Cássio diz ainda que os auxiliares do seu Exu, chamados de "cambones", não chegaram a colocar fogo na "Fumaça Negra", material que é misturado com álcool e colocado próximo à vítima. "Eles contam que veio um fogo, que a menina saiu correndo e ocorreu o incidente. [...] Vários trabalhos estavam ocorrendo ao mesmo tempo naquele dia".
A presidente da FNAb (Associação Nacional das Religiões Afro-brasileiras), Carol Modolo, disse ao UOL que trabalhos de limpeza devem ser feitos de forma individual. "Uma das orientações é que, quando realizar um trabalho com pólvora, fogo, não se coloque várias pessoas no mesmo espaço. Até porque a limpeza deveria ser algo individualizado, porque é um tratamento".
A defesa do dirigente umbandista afirma que ele não utilizou pólvora no descarrego. Cássio teria utilizado um fumígeno - material que causa fumaça - comumente presente nesse tipo de trabalho. Ao UOL, o delegado responsável pelo inquérito enviado ao MP-SP, Nelson Caneloi Jr., disse que não foi feita perícia no local.

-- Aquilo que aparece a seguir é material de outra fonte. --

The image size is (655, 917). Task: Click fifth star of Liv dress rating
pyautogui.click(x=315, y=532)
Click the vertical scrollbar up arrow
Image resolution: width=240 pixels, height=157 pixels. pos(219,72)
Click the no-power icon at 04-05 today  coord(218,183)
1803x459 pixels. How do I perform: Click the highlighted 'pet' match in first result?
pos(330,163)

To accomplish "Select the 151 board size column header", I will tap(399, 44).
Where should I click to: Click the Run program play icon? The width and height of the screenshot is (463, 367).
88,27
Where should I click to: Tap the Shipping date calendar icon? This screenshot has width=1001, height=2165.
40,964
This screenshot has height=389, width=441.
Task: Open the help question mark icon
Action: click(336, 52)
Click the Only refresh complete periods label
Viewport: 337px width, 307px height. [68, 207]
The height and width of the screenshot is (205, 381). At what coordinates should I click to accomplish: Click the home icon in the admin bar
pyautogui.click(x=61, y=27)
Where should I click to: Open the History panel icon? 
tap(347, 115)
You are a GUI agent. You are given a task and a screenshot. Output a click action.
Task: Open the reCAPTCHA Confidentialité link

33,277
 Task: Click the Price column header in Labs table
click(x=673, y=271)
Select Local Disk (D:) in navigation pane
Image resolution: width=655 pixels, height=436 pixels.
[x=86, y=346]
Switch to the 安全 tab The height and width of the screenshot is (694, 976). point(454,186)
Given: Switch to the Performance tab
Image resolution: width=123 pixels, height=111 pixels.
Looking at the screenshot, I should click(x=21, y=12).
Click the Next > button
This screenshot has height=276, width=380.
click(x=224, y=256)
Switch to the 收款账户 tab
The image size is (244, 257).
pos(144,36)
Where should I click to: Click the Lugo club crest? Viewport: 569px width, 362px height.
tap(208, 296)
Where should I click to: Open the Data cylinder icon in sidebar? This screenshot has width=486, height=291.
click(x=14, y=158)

Segundo ele, a denúncia só chegou à Polícia Civil cerca de dois meses depois do incidente, enviada pelo próprio MP-SP. "Existiu uma falha muito grande das partes, tanto do centro de umbanda, quanto das vítimas. Se tivessem comunicado a delegacia, teríamos ido ao local, preservado a cena e verificado os materiais".
O UOL tentou contato com a vítima das queimaduras por email, mensagem e ligação, mas não conseguiu resposta. O espaço segue aberto para manifestação.